Tesla NACS Connection
Credit: Tesla


There's a moment in the "Nosedive" episode of Black Mirror that should have concerned automakers. The Lacie Pound character (played by Bryce Dallas Howard) has to rent a vehicle but because of her shrinking social status, is forced to drive an older EV. When she goes to charge the vehicle, the port and cable are not compatible leaving her stranded. 

While the episode is a critical take on social media and its influence on our lives, that small scene speaks volumes to those in the electric vehicle world.

With three fast-charging connections in the United States today (CCS, CHAdeMO, and Tesla's NACS), it's not hard to imagine a world 10 years from now where owners of a Nissan Leaf find it difficult to charge their CHAdeMO-outfitted vehicles. Up until recently, that issue seemed to be on a course to become even more complex as time progressed. CCS (Combined Charging System Type 1) had been the connection of choice for most major automakers while Tesla had its NACS (North American Charging Standard)-enabled stations. There were two competing charging connections and that would result in two standards forever locked in battle with those working on those stations would have to continue to keep pace with two standards at once. 

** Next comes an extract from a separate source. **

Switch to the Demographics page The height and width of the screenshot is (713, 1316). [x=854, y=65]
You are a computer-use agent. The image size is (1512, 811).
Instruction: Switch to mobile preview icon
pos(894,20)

Then something happened, automakers began to announce that they would abandon CCS for Tesla's NACS. Tesla has the most robust charging infrastructure in the country and is the king of EV sales. Automakers, frustrated with the unreliability and sparseness in some markets of the CCS-based EV charging infrastructure, had decided to move to NACS over the next few years. For future EV owners, it could erase one of the biggest issues currently plaguing EV owners, an unreliable charging infrastructure. 

As of the writing of this post, of the major automakers selling vehicles in the United States only Stellantis has yet to announce it would incorporate NACS into its future vehicles. 

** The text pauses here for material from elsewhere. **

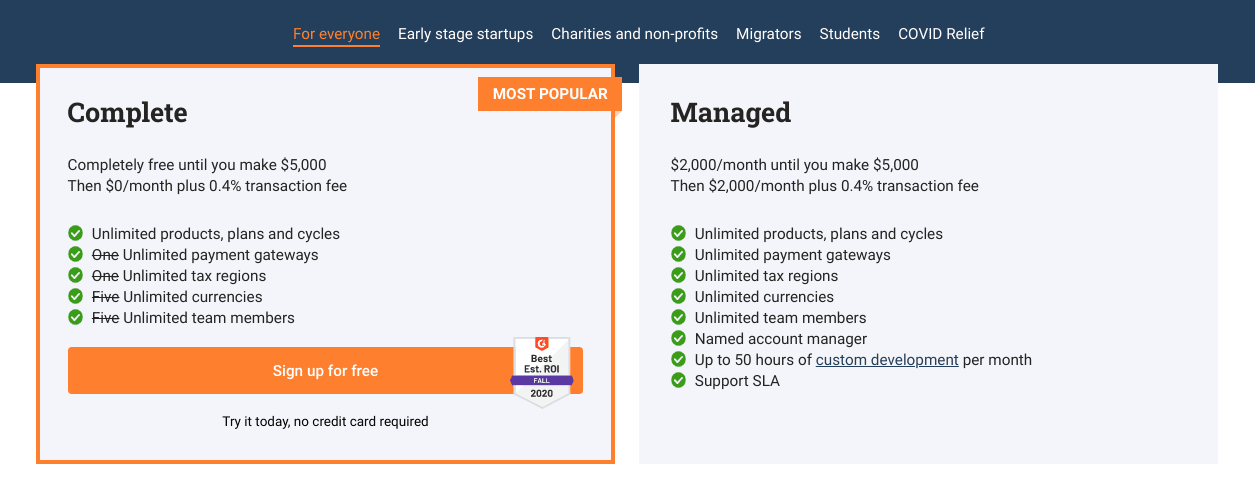The image size is (1255, 499).
Task: Switch to Early stage startups tab
Action: coord(465,34)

Still, there are millions of electric vehicles on the road with CCS ports. Those EV owners will likely have to buy adaptors or search for compatible stations as CCS gets phased out at stations. But that's not going to happen for a while. For those with CCS experience, that will still be plenty relevant over the next few years. 

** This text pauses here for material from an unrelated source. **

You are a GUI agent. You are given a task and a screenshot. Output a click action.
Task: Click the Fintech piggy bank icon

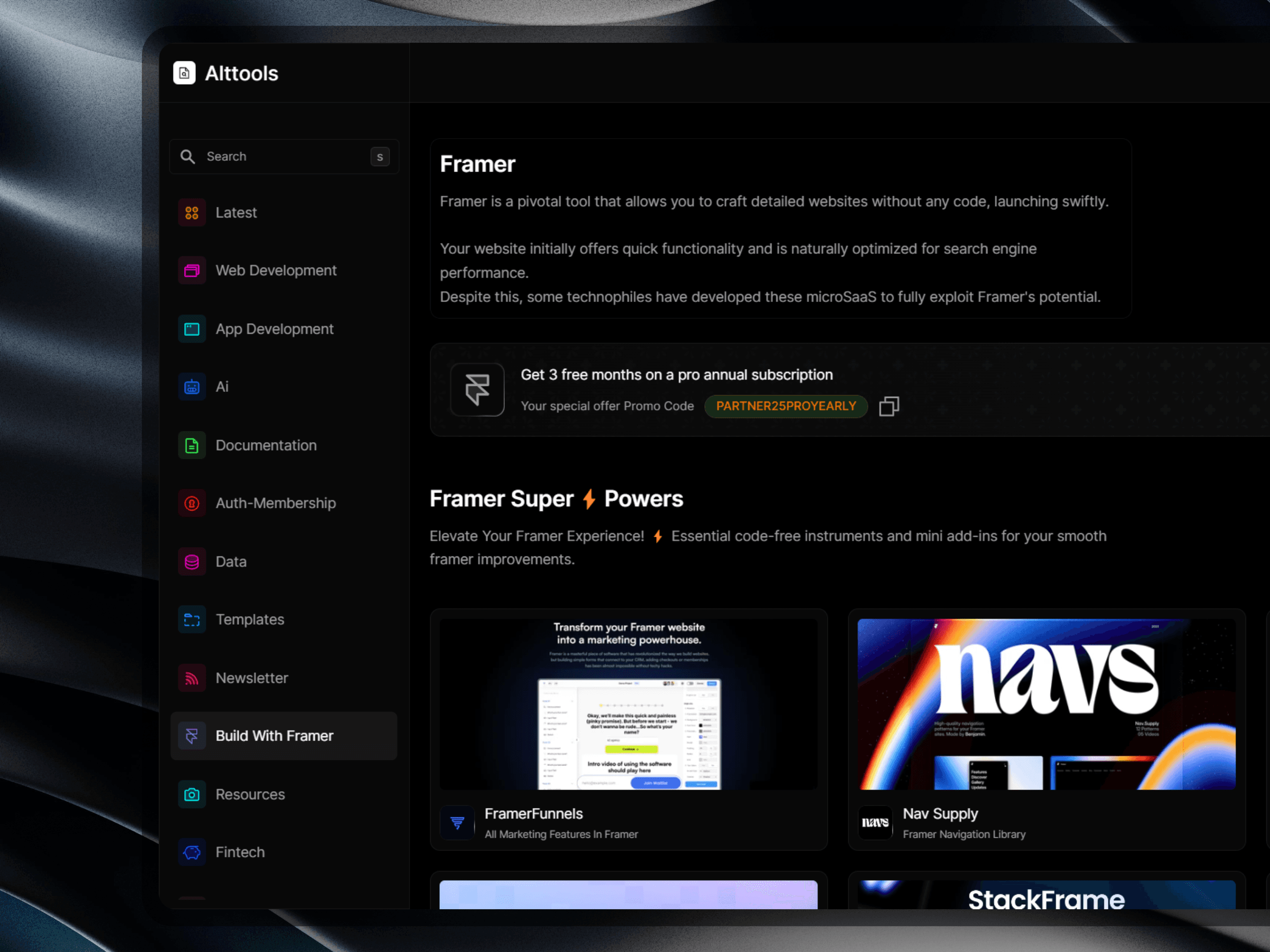pos(192,852)
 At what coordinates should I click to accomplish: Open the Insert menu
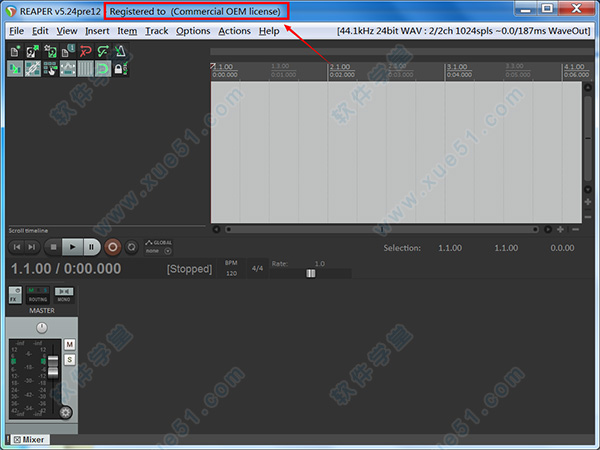click(97, 31)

But looking into NACS should be a priority. When Ford announced it would migrate to NACS in future EVs, SAE moved quickly to begin working with those in the industry to set a standard. 

On December 12, 2023, SAE said the J3400 North American Charging Standard Electric Vehicle Coupler Technical Information Report (TIR) “was developed through broad-based industry consensus in the SAE Hybrid-EV J3400 TM NACS Electric Vehicle Coupler Task Force.” 

This report gives the developers of NACS connectors critical parameters concerning the engineering and development of the connector. In other words, it sets a framework for those in the industry to start building vehicles, chargers, cables, software, etc for the inevitable launch of NACS as the main way electric vehicles are charged. 

Dr. Rodney McGee, Ph.D., P.E., chairman of the SAE J3400 NACS Task Force and research engineer at the Transportation Electrification Center at the University of Delaware said, "SAE J3400 provides a blueprint for cost-effective mass electrification of transportation in North America." 

The standard will likely have its final release in the fall of 2024. So you have time to learn everything you need to be prepared for the mass adoption of the connection. 

The quick announcements of adoption by nearly all major automakers and charging providers add additional stability to the EV landscape. Knowledge of the CCS connection will be useful for at least the next decade. Yet, the majority of training will now focus on a single connection instead of three. 

In the grand scheme of automobiles, the rise of mass EV adoption is relatively new. That means additional shakeups are likely on the horizon. But with each change, SAE is there to help standardize the future so that all vehicles, regardless of the automaker, will safely and quickly charge from a majority of the stations out in the world. 

Black Mirror foretold the future, but it could have been far worse and a single standard sets us on the path for a future where eventually, all vehicles and chargers work together seamlessly.